Extracted text:
**********

Today’s mass shooters
are the bastard
grandchildren of the
“well regulated Militia”
amendment
How is it that all these mostly-young American mass shooters are able to get their hands on a weapon of war — something that is not possible anywhere else in the civilized world.
We all know the answer: it is because American constitutional law has a single sentence that courts have said gives every American the right to purchase these weapons. Although that sentence ends by declaring “the right of the people to keep and bear Arms, shall not be infringed,” It begins with the words “A well regulated Militia.”
A. Well. Regulated. Militia.
Today’s mass shooters are clearly the bastard children of this well regulated Militia. (Or great-great-great-great... grandchildren, but you get the point.)
If mass shooters in 2022 are authorized to equip themselves with lethal firepower because of their legal links to the “well regulated Militia” law, isn’t it time that the Well Regulated Militia started getting credit for the carnage — or at least sharing credit with the gunman actually pulling the trigger?

**********

What is asked:
[A] Set down the commentary on mass shooters word for word, between "A. Well. Regulated." and "get the point.)", inclusive.
[B] According to the commentary on mass shooters, why are young American mass shooters able to obtain a weapon of war? Answer in one to three sentences.

Available data:

**********

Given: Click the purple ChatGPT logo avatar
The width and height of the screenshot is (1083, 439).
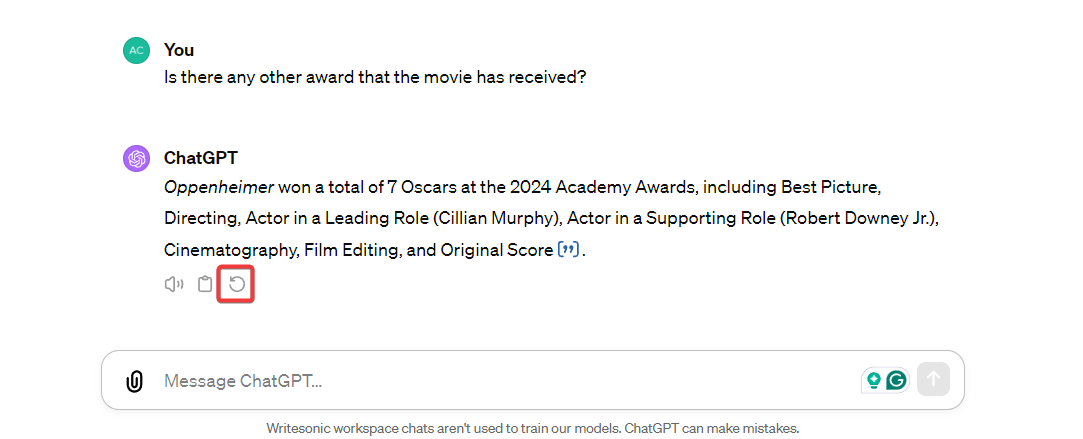Looking at the screenshot, I should click(x=136, y=158).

**********

Problem solutions:
[A]
A. Well. Regulated. Militia.
Today’s mass shooters are clearly the bastard children of this well regulated Militia. (Or great-great-great-great... grandchildren, but you get the point.)

[B] American constitutional law contains a single sentence that courts have said gives every American the right to purchase such weapons. That sentence ends by declaring that "the right of the people to keep and bear Arms, shall not be infringed."